Shaima Alawadi, a 32-year-old stay-at-home mother of five, was bludgeoned at her home in suburban El Cajon on March 21, 2012, and died of her injuries several days later.

Police initially investigated her murder as a possible hate crime because of a note found at the scene. The US State Department expressed condolences for her death and Iraqi government officials attended her funeral in Iraq.

But six months later, police arrested Alawadi's husband, 49-year-old Kassim Alhimidi and court papers show a family in turmoil.

Taking the stand as the first witness in the closely watched trial, El Cajon paramedic Kyle Kleinschmidt said he was sent to the family's home after Alawadi's then-17-year-old daughter Fatima called 911 to say she had discovered her mother unconscious on the kitchen floor.

Kleinschmidt said he found a bleeding Alawadi on the floor of the kitchen in front of the family's computer, tangled up in the cord of the mouse. He testified that the scene was not consistent in his mind with Fatima Alhimidi's belief that her mother had fallen.

“There seemed to be blood splatter across the floor that suggested it wasn't a fall,” he said.

Prosecutors say they believe Kassim Alhimidi beat his wife to death with a tyre iron, possibly taken from a family car, because she was seeking a divorce. Defence lawyers have argued that there is no forensic evidence linking him to the crime.

Earlier on Tuesday, Kassim Alhimidi sobbed in court as prosecutors played an audio recording of his daughter calling 911, and was admonished by San Diego Superior Court Judge William McGrath, local NBC7 TV reported.

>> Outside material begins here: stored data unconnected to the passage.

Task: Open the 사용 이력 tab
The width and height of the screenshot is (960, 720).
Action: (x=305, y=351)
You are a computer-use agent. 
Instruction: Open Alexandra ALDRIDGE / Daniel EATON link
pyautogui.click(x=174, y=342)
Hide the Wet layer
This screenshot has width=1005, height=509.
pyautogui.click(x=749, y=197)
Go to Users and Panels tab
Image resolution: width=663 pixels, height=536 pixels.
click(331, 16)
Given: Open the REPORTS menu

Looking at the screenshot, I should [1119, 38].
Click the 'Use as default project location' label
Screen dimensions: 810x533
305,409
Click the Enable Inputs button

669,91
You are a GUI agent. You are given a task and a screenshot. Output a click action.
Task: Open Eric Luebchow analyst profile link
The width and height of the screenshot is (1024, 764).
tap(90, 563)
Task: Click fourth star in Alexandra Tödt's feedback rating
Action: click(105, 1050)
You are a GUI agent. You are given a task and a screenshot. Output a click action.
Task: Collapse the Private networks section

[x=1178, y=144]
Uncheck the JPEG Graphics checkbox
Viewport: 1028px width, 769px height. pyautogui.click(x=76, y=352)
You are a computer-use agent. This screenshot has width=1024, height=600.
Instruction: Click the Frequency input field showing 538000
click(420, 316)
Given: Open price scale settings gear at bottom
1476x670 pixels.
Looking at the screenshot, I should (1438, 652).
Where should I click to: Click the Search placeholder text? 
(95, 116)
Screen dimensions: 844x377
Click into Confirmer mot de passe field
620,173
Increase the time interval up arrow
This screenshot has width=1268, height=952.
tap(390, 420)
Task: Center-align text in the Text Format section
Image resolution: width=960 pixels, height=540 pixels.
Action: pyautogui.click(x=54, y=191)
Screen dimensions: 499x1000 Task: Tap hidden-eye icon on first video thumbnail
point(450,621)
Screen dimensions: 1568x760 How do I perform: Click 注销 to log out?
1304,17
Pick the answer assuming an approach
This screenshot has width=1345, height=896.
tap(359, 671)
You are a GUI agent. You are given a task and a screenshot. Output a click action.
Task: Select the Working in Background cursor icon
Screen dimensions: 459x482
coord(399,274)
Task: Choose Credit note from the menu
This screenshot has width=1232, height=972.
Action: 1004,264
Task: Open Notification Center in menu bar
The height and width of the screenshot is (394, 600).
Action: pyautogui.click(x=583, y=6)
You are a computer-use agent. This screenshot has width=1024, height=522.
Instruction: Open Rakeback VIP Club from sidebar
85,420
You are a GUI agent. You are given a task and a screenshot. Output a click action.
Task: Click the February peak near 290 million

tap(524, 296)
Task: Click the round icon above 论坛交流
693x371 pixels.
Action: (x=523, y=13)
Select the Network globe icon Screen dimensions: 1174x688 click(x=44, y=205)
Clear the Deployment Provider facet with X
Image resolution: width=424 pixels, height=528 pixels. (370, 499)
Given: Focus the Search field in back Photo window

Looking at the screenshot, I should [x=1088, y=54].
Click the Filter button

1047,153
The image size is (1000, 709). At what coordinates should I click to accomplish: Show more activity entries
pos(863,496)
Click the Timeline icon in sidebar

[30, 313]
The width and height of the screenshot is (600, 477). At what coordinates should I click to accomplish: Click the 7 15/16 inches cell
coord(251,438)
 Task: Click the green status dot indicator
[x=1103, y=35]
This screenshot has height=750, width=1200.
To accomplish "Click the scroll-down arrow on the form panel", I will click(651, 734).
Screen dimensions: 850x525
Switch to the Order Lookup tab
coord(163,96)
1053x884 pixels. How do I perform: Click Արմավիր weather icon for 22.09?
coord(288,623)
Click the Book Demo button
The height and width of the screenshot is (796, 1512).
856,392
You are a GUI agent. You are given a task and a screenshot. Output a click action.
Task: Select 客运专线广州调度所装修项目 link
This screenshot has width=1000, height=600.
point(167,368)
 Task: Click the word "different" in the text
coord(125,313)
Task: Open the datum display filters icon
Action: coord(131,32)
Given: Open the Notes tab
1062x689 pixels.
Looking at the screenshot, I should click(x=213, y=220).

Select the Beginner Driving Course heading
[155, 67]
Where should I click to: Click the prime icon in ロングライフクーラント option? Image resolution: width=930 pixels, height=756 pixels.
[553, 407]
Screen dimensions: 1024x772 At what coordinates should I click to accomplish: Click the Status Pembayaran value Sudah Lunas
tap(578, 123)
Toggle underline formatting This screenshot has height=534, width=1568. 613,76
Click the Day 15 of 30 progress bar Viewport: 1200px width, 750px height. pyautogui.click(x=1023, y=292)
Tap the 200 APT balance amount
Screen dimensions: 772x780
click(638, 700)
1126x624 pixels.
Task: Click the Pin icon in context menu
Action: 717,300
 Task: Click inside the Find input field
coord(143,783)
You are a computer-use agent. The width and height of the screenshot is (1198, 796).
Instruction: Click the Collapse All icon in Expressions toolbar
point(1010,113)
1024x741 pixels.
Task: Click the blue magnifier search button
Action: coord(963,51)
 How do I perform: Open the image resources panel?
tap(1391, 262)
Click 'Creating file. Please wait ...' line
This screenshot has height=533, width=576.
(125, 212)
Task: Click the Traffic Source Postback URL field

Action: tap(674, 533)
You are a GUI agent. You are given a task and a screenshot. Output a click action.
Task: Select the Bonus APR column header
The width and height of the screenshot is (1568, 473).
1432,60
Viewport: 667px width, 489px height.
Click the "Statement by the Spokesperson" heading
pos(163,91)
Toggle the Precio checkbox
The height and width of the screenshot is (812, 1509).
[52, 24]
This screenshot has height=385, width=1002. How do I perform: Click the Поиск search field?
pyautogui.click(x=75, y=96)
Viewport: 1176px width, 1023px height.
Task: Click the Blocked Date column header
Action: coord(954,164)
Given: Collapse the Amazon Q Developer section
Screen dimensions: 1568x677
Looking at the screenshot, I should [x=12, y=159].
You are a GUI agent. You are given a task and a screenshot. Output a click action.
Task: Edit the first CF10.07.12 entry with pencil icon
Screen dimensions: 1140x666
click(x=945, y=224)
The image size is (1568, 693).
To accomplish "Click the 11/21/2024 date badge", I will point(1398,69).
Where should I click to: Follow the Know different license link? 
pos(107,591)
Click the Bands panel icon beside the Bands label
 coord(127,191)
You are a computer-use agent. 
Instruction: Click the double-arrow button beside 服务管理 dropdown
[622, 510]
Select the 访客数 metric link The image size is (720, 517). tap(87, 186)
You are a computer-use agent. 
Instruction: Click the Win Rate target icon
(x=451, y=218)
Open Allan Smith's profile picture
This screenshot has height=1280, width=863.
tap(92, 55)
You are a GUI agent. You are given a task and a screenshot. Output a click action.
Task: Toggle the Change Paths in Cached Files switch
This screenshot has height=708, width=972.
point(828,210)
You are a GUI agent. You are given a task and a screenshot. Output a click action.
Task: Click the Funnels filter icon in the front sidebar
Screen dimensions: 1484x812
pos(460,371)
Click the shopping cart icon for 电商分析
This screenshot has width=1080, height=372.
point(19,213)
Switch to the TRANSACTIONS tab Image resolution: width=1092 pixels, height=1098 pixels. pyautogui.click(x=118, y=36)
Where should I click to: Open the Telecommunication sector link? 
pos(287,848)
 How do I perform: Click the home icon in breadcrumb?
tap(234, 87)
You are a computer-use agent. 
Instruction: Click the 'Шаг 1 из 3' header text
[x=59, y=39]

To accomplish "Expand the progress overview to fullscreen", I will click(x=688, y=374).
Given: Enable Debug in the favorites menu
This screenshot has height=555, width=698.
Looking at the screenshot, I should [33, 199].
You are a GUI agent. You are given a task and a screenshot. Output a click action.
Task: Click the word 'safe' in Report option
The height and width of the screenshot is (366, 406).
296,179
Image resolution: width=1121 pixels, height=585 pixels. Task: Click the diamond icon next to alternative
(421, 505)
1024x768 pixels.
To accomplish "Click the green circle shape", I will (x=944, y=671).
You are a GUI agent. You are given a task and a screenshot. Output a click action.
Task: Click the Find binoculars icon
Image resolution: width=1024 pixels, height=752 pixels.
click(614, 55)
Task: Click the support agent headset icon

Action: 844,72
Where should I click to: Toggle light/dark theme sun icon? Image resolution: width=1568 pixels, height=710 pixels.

“Mr Alhimidi, please understand that these jurors need to hear all this evidence. They're not going to be able to hear the evidence if you're being louder than the testimony or, in this case, the 911 tape. You need to do your best to stop this,” McGrath told him, according to the station.

According to a search warrant affidavit filed by police last April, a relative of Alawadi told detectives she had been planning on divorcing her husband and moving to Texas. Divorce papers were found in her car.

Further complicating the troubled emerging portrait of the family were indications that Fatima Alhimidi had felt pressure to marry her cousin against her will, according to court papers.

She told police at the time that she heard her mother squeal, followed by the sound of breaking glass, which she took to be her mother dropping a plate. Ten minutes later, she said, she discovered her mother on the floor and called 911.

Fatima Alhimidi was expected to testify in the case as early as Wednesday.

Alawadi arrived in the United States in 1993. She was buried in the holy Shi'a city of Najaf, 160km south of Iraq's capital, Baghdad.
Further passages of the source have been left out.